Fig. 5.

Approaches to functionally test candidate mammalian deafness genes in Drosophila. (A) Candidate genes can include known deafness genes or mouse genes with deafness phenotypes. Their Drosophila homologs are predicted by protein sequence homology. (B) An artificial exon that acts as a gene trap can be inserted into a MiMIC line by recombination-mediated cassette exchange (RMCE; Venken et al., 2011) or by CRISPR-mediated homology-directed repair, which prematurely terminates transcription of the endogenous gene through a splice acceptor site (SA) and poly-adenylation signal (PolyA), and expresses the GAL4 transcriptional activator as part of the endogenous transcript through a picornavirus self-cleaving 2A peptide sequence (2A). (C) Gene trap/GAL4 lines are screened for hearing phenotypes. The GAL4 protein expressed by the endogenous regulatory elements of the gene of interest can also be used to drive the expression of transgenes under the control of the UAS DNA element inserted elsewhere in the fly genome. These transgenes can be wild type, or pathogenic human or mouse orthologs, and the insertion of GAL4 into the endogenous locus allows the transgene to be expressed in a spatiotemporal pattern that is identical to the endogenous Drosophila gene.
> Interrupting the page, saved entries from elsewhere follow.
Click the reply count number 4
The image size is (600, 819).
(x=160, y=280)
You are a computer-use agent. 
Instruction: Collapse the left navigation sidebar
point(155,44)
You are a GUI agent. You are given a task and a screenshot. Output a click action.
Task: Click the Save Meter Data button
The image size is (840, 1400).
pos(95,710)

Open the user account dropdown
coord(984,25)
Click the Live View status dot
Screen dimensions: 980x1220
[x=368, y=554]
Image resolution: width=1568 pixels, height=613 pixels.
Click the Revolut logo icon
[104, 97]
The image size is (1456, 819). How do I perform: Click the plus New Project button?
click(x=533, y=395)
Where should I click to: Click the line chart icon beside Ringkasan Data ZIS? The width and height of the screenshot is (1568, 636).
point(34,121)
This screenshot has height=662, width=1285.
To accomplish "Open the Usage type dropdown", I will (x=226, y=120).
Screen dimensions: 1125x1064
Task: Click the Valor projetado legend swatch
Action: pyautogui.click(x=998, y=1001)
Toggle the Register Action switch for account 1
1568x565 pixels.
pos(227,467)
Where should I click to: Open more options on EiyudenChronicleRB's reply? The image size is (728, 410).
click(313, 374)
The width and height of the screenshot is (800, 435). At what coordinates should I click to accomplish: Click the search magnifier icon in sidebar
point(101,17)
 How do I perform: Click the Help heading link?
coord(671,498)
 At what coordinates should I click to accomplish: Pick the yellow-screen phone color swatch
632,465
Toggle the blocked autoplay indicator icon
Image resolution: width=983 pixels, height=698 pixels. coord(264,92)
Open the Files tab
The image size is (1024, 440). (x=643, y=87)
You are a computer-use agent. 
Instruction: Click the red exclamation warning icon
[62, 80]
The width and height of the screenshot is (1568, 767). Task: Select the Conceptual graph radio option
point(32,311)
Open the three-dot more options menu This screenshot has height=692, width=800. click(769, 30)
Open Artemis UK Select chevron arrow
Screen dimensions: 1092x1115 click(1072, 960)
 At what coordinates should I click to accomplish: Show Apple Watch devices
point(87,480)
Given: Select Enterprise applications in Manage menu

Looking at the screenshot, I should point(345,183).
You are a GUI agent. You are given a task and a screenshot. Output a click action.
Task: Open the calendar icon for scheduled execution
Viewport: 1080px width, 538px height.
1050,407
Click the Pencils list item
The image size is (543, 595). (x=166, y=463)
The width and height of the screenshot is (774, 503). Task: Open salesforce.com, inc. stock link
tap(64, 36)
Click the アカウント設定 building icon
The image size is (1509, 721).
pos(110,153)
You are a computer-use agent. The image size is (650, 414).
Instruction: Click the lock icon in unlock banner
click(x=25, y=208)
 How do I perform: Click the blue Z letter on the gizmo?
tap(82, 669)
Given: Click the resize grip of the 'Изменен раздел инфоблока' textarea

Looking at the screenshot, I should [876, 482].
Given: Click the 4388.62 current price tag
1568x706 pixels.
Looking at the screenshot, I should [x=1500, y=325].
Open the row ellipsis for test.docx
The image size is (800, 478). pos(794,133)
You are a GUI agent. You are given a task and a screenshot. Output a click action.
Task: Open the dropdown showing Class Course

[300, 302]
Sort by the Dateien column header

RMCE through attP and attB sites (yellow triangles) can convert the Trojan exon into an exon containing GFP flanked by SA and splice donor (SD) sites, to reveal the cellular and subcellular localization of the trapped gene (Nagarkar-Jaiswal et al., 2015b). The GFP exon can also be used to knockdown the encoded transcript or protein by in vivo GFP interference (iGFPi) or the deGradFP system, respectively. LOF, loss of function; RNA-seq, RNA sequencing.